DESCRIPTION (provided by applicant): Integration of sensory information from multiple modalities is believed to enhance the detection of convergent stimuli. This multimodal integration was originally theorized to occur only in higher order cortical areas, such as prefrontal cortex. However, recent research has shown multimodal sensory responses in every primary sensory cortex, including gustatory cortex (GC). GC is the primary cortex responsible for processing information related to taste and is known to code multisensory information related to taste, such as temperature, touch and anticipatory cues. However, the most conspicuous sensory interaction, that of taste and olfaction, has not been explored at the GC circuit-level. Taste and olfaction are intimately linked. Anatomical and neuroimaging studies have begun to describe the synergistic integration of these two modalities and suggest GC as a primary integrative chemosensory node. Despite this great progress, very little information is available on whether and how single neurons in GC integrate multimodal chemosensory integration. The proposed research is a three step approach, all of which rely upon multielectrode techniques to record ensembles of single neurons in GC while rats intraorally sample tastes and odors. The first experiment is designed to determine how taste and odor are represented by single neurons in GC. After a better understanding of GC chemosensory response, the second experiment will test the hypothesis that odor-taste experience modulates chemosensory activity in GC. The third experiment continues along this trajectory to explore how incongruent odor-taste mixtures suppress chemosensory activity in GC. Altogether, the experiments outlined in this R03 proposal will lay a foundation for an in depth understanding of the circuit-level integration of multimodal chemosensory information in GC of alert rodents. If successful, this research will elucidate how single neurons in GC process ecologically synergistic chemosensory information and will establish GC as a primary area of multisensory integration of stimuli related to food.

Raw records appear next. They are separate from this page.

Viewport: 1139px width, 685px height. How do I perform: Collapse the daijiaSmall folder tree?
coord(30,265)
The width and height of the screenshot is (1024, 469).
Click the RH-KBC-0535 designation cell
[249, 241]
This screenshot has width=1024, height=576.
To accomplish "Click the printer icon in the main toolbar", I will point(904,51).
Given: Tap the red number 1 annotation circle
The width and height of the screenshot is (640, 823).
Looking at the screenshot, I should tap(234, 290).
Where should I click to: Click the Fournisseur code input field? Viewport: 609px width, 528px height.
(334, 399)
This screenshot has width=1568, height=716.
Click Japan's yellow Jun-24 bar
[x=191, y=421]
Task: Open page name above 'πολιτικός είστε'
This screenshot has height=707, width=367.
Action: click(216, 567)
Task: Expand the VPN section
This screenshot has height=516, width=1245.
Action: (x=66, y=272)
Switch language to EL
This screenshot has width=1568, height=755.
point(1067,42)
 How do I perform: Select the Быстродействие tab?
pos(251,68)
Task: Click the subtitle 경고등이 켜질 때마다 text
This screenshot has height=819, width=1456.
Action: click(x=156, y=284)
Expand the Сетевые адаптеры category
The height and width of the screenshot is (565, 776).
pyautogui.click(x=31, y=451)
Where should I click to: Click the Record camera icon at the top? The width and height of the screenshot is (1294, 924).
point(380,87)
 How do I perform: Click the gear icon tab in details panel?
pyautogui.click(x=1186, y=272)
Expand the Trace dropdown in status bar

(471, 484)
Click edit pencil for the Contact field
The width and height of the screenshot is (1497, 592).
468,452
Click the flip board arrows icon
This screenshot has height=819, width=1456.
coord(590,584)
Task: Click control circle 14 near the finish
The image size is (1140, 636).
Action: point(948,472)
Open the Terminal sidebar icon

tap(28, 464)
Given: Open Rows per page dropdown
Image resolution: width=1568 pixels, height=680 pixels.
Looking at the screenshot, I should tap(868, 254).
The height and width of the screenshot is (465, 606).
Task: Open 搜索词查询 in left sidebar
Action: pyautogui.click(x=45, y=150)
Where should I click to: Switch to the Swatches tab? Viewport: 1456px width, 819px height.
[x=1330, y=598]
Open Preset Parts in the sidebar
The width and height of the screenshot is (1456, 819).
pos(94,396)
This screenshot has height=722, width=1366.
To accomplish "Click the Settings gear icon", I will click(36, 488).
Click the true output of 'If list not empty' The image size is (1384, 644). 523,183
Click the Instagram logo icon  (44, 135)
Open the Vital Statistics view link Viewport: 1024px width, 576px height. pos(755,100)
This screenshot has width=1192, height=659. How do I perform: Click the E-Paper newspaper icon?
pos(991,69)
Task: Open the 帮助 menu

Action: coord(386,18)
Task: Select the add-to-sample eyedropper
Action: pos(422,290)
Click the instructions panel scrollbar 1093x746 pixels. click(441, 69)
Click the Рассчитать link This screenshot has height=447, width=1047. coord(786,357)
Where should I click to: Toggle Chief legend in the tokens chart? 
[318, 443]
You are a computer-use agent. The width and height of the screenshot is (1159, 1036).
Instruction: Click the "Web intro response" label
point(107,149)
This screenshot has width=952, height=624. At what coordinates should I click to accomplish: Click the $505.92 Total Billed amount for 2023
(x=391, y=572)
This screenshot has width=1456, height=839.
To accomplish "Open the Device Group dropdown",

PROJECT SUMMARY ABSTRACT Although interactions between the senses of smell and taste are a key factor for guiding food choices, the neural mechanisms underlying the multisensory integration of odors and tastes remain largely unknown. A more thorough understanding of these neurobiological processes will provide better insight into diseases characterized by unhealthy food choices, such as obesity or diabetes. Eating food simultaneously activates the olfactory and gustatory systems to generate enduring odor-taste associations. The primary cortical area for taste, gustatory cortex (GC), is a principal site of convergent gustatory and olfactory information. Recent work from our lab determined that functionally distinct populations of neurons in GC represent different properties of individual unpaired odors or tastes. However, how neurons in GC represent odor-taste mixtures, as well as the neural mechanisms that underlie integration and processing of smell and taste remain unclear. Recent behavioral and physiological studies show that cortico-cortical interactions between sensory cortices are fundamental to multisensory integration, suggesting that projections from the functionally distinct anterior (aPC) and posterior (pPC) regions of piriform cortex (i.e., olfactory cortex) modulate multimodal chemosensory processing in GC. Using rats as a model system, this proposal will combine behaving electrophysiology and optogenetic techniques to investigate how the circuit between neurons in GC and the functionally distinct regions of piriform cortex mediates multisensory integration of odors and tastes. The Specific Aims will test the following hypotheses: Aim 1: Different populations of neurons in GC encode the chemical identity and hedonic value of odor-taste mixtures. Aim 2: Neurons in GC that respond to both odors and tastes receive aPC input representing the chemical identity of odor-taste mixtures. Aim 3: Neurons in GC that respond to both odors and tastes receive pPC input representing the hedonic value of odors and odor-taste mixtures. The results of each Specific Aim will contribute fundamental knowledge about the cortico-cortical circuitry underlying the integration of smell and taste and provide a necessary prelude for investigating the role that these cortico-cortical circuits play in guiding food choices.